SUPPLIED MATERIAL ::

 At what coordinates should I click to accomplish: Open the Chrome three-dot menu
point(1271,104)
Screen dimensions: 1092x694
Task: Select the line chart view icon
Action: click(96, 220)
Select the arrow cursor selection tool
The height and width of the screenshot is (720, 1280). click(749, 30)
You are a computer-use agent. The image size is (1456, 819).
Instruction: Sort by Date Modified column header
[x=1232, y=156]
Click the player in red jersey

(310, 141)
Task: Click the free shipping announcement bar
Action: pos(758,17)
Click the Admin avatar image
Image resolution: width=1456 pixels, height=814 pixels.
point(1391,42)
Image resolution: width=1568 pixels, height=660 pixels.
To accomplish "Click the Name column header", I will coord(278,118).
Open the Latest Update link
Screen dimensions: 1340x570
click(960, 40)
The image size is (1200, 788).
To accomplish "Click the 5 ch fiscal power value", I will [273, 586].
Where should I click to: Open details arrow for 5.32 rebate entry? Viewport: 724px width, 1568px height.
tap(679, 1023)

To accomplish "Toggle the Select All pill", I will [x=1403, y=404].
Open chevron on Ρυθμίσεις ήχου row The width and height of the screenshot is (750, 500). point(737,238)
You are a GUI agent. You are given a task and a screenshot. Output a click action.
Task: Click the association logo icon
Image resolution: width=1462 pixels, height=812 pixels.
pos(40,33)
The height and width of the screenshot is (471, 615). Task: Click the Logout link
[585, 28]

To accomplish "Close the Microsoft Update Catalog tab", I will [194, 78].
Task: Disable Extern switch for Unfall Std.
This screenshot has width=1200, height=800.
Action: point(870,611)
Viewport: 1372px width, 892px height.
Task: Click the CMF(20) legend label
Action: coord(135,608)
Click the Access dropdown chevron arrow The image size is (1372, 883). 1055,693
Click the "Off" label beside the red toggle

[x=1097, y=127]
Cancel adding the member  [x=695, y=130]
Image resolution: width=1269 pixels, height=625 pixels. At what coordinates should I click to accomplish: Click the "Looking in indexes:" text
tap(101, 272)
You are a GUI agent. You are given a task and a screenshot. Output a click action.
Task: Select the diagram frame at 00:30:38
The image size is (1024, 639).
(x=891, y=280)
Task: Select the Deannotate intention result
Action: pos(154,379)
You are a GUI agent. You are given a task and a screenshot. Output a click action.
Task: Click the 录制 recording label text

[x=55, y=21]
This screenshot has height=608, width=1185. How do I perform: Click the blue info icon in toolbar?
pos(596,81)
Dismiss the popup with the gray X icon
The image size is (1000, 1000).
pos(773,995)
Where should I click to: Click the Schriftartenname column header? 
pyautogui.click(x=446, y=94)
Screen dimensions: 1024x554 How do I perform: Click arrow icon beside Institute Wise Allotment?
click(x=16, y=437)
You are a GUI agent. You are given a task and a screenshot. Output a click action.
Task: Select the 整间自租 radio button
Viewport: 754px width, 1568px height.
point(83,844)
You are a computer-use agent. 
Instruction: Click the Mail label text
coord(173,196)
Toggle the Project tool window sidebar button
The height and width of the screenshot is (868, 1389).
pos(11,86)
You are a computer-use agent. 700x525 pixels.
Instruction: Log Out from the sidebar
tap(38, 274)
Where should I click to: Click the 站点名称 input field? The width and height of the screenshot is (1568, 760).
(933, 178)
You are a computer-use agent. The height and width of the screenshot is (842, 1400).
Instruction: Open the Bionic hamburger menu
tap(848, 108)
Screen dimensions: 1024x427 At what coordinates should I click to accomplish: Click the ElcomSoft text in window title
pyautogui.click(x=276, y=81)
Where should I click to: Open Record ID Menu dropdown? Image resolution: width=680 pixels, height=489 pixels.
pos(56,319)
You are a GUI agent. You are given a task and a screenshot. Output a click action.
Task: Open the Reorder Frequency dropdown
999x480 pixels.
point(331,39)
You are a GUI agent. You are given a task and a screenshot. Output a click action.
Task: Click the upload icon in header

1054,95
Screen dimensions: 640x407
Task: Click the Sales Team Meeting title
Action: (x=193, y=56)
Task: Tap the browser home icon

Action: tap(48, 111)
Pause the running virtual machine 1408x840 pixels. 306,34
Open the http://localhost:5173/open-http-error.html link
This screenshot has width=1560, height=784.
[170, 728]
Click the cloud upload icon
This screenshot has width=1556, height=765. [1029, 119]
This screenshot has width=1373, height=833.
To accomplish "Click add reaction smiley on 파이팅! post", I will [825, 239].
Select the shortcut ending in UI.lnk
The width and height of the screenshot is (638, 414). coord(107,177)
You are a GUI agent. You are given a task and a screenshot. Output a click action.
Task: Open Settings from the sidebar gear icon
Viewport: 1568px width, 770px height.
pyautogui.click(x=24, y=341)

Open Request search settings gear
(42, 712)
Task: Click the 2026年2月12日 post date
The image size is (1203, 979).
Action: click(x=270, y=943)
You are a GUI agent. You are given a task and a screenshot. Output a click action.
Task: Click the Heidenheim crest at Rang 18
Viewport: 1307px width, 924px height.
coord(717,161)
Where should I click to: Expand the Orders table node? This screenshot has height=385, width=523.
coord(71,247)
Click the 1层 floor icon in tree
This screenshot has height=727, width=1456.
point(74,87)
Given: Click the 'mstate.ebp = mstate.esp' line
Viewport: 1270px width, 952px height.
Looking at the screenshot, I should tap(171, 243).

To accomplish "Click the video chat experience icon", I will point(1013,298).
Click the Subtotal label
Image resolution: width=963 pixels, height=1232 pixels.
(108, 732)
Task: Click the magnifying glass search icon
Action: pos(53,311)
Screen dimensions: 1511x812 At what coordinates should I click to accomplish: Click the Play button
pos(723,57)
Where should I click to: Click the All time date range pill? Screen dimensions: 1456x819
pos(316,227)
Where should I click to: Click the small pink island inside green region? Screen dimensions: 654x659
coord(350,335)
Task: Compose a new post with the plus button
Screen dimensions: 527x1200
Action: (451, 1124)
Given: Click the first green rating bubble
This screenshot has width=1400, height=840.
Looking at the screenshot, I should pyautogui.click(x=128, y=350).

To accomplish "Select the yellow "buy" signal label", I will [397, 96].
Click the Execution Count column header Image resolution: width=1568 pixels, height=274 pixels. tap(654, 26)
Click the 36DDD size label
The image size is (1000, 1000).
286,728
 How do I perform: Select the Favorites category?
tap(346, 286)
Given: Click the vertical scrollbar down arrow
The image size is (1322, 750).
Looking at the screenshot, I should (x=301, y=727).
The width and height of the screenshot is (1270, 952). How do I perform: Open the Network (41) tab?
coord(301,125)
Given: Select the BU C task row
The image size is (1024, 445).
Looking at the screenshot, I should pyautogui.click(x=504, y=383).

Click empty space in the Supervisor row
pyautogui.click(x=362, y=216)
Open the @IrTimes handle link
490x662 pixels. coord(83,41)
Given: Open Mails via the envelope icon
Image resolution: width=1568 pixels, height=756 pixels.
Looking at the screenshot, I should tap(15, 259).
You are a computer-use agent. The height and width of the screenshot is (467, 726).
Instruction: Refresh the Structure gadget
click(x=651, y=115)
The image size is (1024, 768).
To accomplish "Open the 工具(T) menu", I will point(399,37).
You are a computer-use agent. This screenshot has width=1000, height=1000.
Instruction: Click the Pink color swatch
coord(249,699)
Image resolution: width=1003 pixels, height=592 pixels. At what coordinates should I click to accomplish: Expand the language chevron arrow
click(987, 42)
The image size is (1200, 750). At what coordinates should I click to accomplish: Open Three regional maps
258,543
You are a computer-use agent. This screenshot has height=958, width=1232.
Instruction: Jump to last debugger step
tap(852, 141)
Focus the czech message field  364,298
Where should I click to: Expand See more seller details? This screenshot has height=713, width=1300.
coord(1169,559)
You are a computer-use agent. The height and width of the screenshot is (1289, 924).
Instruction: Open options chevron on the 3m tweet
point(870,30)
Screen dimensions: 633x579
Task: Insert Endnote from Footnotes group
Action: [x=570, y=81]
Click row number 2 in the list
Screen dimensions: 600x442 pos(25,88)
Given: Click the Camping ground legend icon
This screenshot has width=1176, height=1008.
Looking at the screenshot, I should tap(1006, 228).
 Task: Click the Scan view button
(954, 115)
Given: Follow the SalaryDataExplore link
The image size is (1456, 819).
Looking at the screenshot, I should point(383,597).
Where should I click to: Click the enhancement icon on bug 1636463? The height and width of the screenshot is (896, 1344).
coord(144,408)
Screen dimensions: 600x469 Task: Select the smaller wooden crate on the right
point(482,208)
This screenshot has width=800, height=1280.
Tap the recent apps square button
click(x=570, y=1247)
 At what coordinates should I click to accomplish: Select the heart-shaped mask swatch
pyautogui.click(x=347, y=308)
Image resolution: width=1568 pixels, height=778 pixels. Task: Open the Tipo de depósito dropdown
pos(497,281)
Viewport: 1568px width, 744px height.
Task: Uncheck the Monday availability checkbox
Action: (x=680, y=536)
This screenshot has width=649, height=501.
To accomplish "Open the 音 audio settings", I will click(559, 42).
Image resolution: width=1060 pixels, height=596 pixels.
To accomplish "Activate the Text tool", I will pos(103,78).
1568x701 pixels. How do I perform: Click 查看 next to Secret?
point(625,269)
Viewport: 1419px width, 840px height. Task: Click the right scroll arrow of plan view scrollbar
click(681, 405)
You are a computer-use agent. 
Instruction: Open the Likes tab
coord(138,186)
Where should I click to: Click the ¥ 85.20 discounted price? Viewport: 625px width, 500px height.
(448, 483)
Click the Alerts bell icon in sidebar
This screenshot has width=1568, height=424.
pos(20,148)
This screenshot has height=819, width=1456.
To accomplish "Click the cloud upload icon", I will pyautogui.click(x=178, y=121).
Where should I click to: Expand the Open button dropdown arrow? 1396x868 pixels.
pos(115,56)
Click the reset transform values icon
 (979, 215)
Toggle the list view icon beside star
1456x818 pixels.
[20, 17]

EXERCISE DETAILS ::
How many lines in the listing above contain the string "green"? Reply with the number only.

TASK ANSWER ::
2